# What to work on
Reproduce exactly, and nothing but, the lines between the one with "Given: Open the Chat section in the sidebar" and the end of the entries, both ends included.

[Source data]
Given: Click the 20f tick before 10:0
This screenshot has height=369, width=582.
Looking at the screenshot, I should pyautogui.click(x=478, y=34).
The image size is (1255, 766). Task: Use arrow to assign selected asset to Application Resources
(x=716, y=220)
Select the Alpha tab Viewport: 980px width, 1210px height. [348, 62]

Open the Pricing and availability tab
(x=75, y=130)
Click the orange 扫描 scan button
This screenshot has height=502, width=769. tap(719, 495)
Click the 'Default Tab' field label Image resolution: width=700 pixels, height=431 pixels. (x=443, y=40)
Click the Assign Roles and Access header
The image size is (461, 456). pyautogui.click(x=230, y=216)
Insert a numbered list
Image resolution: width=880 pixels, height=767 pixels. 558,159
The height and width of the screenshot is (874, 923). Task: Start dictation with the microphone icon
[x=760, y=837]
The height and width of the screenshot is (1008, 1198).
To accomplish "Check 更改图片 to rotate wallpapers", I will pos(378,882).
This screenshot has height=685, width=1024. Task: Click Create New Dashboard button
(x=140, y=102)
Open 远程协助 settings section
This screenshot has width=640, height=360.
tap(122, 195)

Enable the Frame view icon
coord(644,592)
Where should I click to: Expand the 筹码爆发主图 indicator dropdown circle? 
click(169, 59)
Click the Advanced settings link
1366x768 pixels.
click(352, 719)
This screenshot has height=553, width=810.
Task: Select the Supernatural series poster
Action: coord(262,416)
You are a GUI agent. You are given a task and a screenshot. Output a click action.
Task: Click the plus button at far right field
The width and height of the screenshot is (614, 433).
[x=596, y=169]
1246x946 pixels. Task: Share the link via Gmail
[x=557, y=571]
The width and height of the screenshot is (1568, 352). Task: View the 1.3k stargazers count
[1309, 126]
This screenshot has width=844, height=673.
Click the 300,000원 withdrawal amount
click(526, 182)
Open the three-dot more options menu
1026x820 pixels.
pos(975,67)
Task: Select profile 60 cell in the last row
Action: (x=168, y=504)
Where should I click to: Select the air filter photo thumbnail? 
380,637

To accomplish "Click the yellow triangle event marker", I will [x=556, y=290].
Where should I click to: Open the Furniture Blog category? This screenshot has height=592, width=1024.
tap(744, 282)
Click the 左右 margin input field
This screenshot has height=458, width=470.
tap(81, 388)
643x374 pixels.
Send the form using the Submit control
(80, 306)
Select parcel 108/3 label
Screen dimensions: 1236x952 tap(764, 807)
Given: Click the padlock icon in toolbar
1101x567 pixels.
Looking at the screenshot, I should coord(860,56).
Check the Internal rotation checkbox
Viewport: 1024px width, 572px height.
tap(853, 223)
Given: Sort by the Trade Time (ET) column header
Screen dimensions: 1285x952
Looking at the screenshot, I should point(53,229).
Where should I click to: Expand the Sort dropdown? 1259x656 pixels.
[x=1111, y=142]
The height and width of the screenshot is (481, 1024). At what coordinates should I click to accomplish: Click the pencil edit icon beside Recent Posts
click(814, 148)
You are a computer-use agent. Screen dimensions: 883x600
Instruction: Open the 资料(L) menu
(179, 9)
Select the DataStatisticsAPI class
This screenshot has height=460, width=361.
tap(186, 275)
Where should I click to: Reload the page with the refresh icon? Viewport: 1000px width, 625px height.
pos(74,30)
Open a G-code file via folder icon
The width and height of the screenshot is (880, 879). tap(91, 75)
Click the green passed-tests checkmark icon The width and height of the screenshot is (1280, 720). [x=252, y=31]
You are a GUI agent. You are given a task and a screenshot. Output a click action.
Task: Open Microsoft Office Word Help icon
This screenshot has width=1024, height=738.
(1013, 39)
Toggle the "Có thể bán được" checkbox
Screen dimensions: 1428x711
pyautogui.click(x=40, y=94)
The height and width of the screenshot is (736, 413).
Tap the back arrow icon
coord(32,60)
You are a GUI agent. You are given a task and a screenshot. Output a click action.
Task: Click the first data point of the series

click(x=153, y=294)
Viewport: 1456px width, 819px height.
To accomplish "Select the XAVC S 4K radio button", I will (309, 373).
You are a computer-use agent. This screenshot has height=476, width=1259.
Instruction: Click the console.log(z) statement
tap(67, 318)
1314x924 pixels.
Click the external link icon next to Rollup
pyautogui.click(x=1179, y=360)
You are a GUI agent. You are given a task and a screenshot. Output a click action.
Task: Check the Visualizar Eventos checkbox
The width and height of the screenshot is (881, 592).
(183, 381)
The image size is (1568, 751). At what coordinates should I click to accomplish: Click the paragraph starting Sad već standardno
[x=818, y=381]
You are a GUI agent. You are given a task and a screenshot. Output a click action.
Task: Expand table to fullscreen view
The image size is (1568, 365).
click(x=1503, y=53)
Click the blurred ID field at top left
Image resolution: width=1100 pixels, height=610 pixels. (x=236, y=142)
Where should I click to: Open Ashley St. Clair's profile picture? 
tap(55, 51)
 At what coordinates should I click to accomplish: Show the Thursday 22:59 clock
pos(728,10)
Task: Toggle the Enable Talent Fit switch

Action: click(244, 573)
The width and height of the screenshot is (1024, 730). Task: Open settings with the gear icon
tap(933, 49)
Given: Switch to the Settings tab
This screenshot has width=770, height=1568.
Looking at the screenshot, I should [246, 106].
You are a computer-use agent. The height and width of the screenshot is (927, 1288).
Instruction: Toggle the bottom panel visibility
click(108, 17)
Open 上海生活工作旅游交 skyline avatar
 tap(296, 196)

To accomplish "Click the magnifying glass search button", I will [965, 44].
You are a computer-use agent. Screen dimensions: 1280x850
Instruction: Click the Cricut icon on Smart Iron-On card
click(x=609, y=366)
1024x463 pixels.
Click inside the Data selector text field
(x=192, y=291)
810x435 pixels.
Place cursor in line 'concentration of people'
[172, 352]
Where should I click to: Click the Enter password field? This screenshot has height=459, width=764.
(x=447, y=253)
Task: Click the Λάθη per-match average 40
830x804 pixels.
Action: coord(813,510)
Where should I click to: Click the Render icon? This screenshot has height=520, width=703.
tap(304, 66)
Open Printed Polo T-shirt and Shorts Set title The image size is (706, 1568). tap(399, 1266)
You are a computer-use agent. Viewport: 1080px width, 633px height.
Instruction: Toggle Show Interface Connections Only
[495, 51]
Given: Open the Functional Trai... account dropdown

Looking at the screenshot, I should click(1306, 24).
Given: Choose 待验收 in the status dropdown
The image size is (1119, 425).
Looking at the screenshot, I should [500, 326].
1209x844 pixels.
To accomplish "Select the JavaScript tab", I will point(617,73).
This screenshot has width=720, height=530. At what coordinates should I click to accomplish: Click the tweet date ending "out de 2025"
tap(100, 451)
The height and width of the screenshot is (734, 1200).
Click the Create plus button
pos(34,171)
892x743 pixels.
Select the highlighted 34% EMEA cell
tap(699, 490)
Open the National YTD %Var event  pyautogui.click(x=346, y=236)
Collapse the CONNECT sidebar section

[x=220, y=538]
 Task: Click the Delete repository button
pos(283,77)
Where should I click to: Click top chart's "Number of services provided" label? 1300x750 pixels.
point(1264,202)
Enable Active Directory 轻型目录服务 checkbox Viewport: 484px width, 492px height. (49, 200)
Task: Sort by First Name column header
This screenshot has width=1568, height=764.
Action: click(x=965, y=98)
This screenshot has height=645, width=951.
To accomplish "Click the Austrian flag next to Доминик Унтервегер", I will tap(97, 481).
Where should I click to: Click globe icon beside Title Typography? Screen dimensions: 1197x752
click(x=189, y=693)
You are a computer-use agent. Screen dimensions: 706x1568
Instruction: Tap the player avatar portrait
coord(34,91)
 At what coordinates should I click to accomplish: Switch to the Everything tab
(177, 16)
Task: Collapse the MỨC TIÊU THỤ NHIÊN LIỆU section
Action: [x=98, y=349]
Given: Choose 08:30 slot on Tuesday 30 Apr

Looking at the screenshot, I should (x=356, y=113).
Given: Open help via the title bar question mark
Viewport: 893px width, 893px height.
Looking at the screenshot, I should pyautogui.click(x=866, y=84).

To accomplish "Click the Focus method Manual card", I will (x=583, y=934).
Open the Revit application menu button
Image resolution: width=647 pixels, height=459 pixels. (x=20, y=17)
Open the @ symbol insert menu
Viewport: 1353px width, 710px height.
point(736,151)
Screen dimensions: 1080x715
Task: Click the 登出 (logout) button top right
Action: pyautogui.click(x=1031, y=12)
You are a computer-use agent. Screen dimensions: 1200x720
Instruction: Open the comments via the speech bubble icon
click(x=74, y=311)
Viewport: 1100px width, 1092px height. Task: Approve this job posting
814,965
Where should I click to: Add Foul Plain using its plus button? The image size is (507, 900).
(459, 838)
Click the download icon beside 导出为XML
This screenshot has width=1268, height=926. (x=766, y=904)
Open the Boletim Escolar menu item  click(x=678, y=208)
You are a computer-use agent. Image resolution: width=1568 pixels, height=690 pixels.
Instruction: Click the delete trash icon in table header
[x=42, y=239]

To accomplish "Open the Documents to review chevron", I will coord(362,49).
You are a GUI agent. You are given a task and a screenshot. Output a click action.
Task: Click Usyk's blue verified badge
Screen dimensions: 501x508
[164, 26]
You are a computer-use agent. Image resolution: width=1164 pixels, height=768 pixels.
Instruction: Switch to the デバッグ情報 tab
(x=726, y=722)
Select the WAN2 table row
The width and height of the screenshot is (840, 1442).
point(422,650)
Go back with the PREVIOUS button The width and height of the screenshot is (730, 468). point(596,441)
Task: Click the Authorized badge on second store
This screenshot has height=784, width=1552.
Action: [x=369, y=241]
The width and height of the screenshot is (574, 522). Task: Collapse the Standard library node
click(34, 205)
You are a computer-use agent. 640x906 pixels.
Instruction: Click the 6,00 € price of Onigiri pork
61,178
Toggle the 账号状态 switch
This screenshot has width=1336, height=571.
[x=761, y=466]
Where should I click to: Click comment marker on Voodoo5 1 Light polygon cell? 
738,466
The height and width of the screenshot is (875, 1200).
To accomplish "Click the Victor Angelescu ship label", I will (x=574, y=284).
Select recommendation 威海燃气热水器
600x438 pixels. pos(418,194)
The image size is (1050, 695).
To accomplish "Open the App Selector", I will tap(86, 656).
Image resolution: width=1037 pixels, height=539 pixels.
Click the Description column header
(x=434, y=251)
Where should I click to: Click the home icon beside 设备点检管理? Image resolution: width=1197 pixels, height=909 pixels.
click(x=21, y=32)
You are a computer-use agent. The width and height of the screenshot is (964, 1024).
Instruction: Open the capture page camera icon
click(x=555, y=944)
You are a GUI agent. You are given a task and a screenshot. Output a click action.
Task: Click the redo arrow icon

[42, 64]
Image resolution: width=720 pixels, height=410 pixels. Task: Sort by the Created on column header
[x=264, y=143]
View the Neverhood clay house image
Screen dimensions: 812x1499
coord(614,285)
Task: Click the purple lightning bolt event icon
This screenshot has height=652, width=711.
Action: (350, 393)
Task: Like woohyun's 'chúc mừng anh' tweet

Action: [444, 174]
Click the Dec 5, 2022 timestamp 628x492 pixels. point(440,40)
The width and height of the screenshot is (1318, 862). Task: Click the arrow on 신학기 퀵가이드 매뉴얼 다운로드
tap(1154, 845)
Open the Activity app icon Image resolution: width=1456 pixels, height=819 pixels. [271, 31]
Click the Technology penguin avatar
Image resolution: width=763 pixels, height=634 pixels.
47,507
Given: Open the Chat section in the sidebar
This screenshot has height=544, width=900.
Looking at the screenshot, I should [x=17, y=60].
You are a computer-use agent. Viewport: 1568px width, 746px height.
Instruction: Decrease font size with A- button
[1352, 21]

# Response below
Given: Open the Chat section in the sidebar
This screenshot has height=544, width=900.
Looking at the screenshot, I should [x=17, y=60].
You are a computer-use agent. Viewport: 1568px width, 746px height.
Instruction: Decrease font size with A- button
[1352, 21]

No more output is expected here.